I've been having an issue getting the java.util.Scanner to read a text file I saved in Notepad, even though it works fine with others. Basically, when it tries to read the problem file, it comes up completely empty handed -- hasNextLine() is false, buffer is empty, etc. I narrowed it down to the fact that it won't even read the first line if there is a curly quote anywhere in the file. No exceptions are thrown. Note that a BufferedReader on the same file doesn't have a problem.
try {
int count = 0;
Scanner scanner = new Scanner(new File("C:/myfile.txt"));
while (scanner.hasNextLine()) {
count++;
scanner.nextLine();
}
scanner.close();
System.out.print(count);
count = 0;
BufferedReader reader = new BufferedReader(new FileReader("C:/myfile.txt"));
while (reader.readLine() != null) {
count++;
}
reader.close();
System.out.print(count);
}
catch(IOException e) {
e.printStackTrace();
}
The above code, reading a file that contains nothing but a single curly quote, prints out "01". Searches on Google led me to try this:
Scanner scanner = new Scanner(new File("C:/myfile.txt"), "ISO-8859-1");
This makes it work (ie. it prints out "11"). I also noticed that if I go into Notepad and do a Save As... the default encoding at the bottom is "ANSI." If I change this to "UTF-8" and save the file, then the scanner (without an encoding) also works. If I tell the scanner "UTF-8", then understandably it only works if I save as UTF-8, but "ISO-8859-1" seems to make it work even if I save it as "ANSI".

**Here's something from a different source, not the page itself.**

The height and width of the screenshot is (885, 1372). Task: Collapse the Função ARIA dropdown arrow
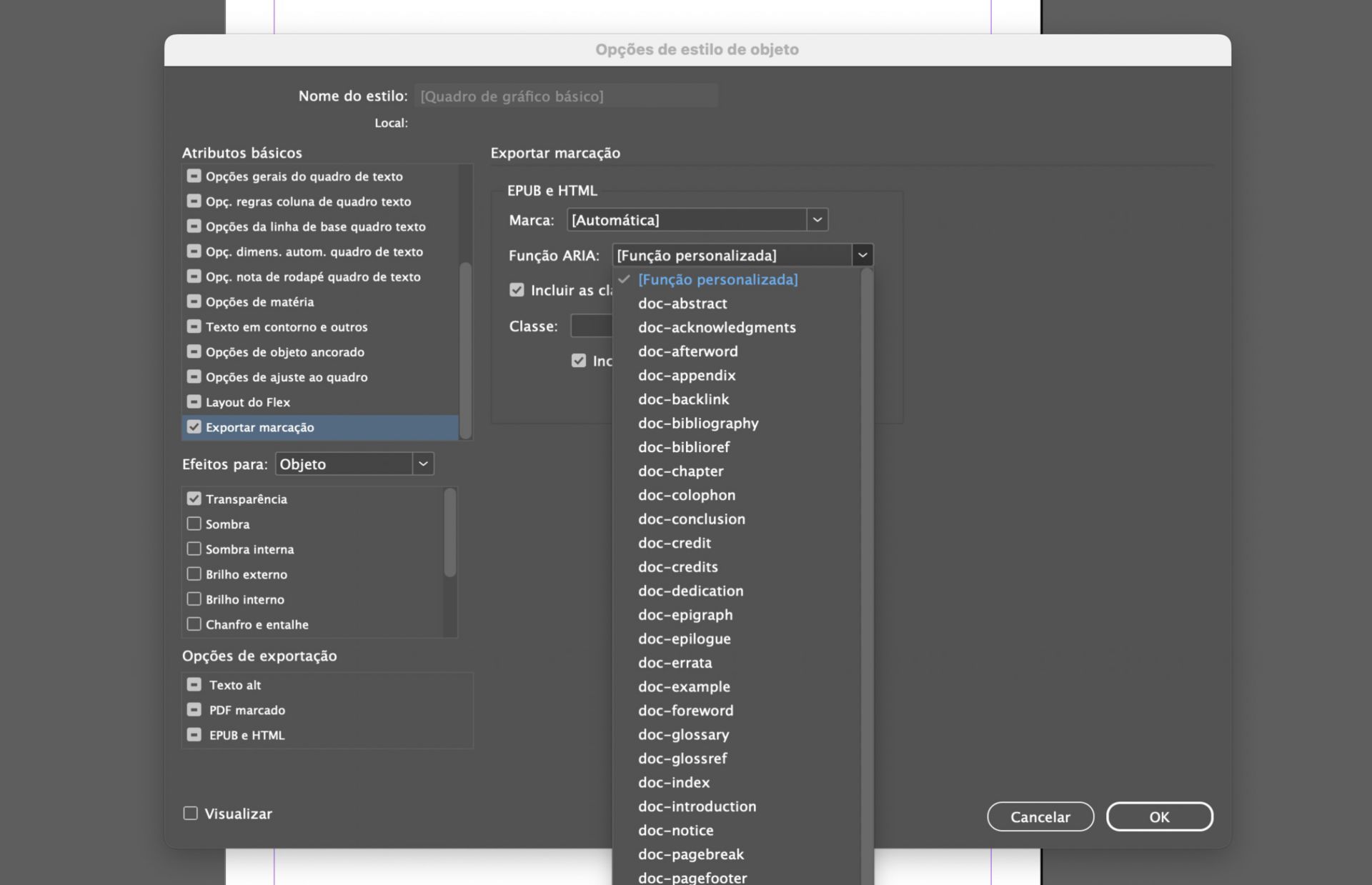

So, I know it has something to do with file encoding, but the problem is I don't understand anything about file encoding. My knowledge of what "ISO-8859-1" means is extremely vague; why does that make it work no matter how I save the file? Why does BufferedReader work regardless?
EDIT:
The links/comments below really helped point me in the right direction! I think I've got it figured out.
First of all, in Notepad:
- "ANSI" is CP1252
- "Unicode" is UTF-16LE
- "UTF-8" is... well, UTF-8
In hexadecimal, a curly apostrophe is represented as:
- CP1252: 92
- UTF-16LE: 1920
- UTF-8: E2 80 99
The default encoding Java uses on my system, according to Charset.defaultCharset(), is UTF-8. So when I saved the file in UTF-8, the scanner knew what to expect. When I saved the file in CP1252, however, it choked once it hit that "92", because it's not a valid way to represent a character in that encoding. It works fine as long as there aren't any such chracters in the file -- the hex for "hello world" happens to be the same in both CP1252 and UTF-8 and doesn't happen to cause a problem.
UTF-8 doesn't work with a UTF-16 file, because it doesn't know what to do with the byte order mark ("FFFE"), regardless of what characters are in the file.
On the other hand, when I set the scanner to CP1252 or ISO-8859-1, it's much more tolerant. It doesn't necessarily interpret the characters correctly, mind you, but there's nothing that prevents it from recognizing lines in the file and looping through.
As far as why Scanner has a problem but the FileReader/BufferedReader does not, I am going to guess that it's because the scanner needs to tokenize the file, ie. interpret the characters so it can identify whitespace and other patterns, so it chokes when there's something unrecognizable. The reader doesn't need to do that. All it needs to identify are the line breaks.